In City of Petaluma v. WCAB and Lindh, (A153811, Filed 12/10/18), the California Court of Appeal, First Appellate District, rejected Applicant’s claim that apportionment of permanent disability may not reflect a previously asymptomatic underlying condition.
Aaron Lindh suffered an industrial injury during a training exercise when he was struck on the side of the head multiple times by a muzzled dog. Symptoms of the injury included severe headaches, and a month later he suddenly lost most of the vision in his left eye. Medical evaluations by his treating physician and by a Panel Qualified Medical Evaluator (PQME) determined that Lindh’s circulation to his left eye had been interrupted due to a preexisting malformation upon which the industrial injury acted. He suffered no symptoms or impairment prior to the injury.
In analyzing apportionment of the permanent impairment, the PQME apportioned 85% of the applicant’s disability to the preexisting underlying condition and 15% to the injury at work. The doctor reasoned that the strikes to the head aggravated the underlying asymptomatic pathology. The WCJ disagreed with the apportionment opinion of the PQME, finding that there should be no apportionment of the permanent disability award. The Board affirmed, concluding that the PQME had confused causation of injury with causation of disability.
The Court of Appeal reversed the WCAB decision and supported its conclusions in an analysis of Labor Code 4663. In 2004, the California Legislature substantially overhauled the apportionment statutes as part of the Senate Bill 899 reforms. The legislation amended Labor Code section 4663 to state “a physician shall make an apportionment determination by finding what approximate percentage of the permanent disability was caused by the direct result of injury arising out of and occurring in the course of employment and what approximate percentage of the permanent disability was caused by other factors both before and subsequent to the industrial injury….”

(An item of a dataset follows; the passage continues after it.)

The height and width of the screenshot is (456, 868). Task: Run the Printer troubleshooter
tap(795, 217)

Interpretations of this statutory language have been frequently litigated and hotly debated. In the 2005 Escobedo v. Marshalls case, the court determined that ‘other factors’ under the statute “may include disability that was apportionable prior to the reforms, like the natural progression of a non-industrial condition or disease, preexisting disability or a post-injury disabling event.” The court in Escobedo also observed that “the issue of causation of permanent disability, for purposes of apportionment, is distinct from the issue of causation of the injury.” Thus, the percentage of an applicant’s injury that is causally related to the employment is not necessarily the same as the percentage of the injured workers’ permanent disability causally related to his or her injury. In 2006, E.L. Yeager Construction v. WCAB agreed that a preexisting asymptomatic degenerative disease was validly apportionable. Most recently in 2017, City of Jackson v. WCAB determined apportionment of permanent disability may be properly based on genetics or hereditability.

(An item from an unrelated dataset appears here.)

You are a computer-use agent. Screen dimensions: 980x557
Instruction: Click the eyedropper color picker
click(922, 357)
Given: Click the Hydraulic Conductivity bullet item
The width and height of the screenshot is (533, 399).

Lindh reinforces the trend that evolved over the years of interpreting LC 4663 concluding that apportionment of a permanent disability award must account for preexisting pathology, asymptomatic prior conditions, asymptomatic congenital conditions and heredity/genetics. Defendants must ensure that all analysis of permanent disability by examining physicians include a review of the industrial and non-industrial causes of permanent impairment.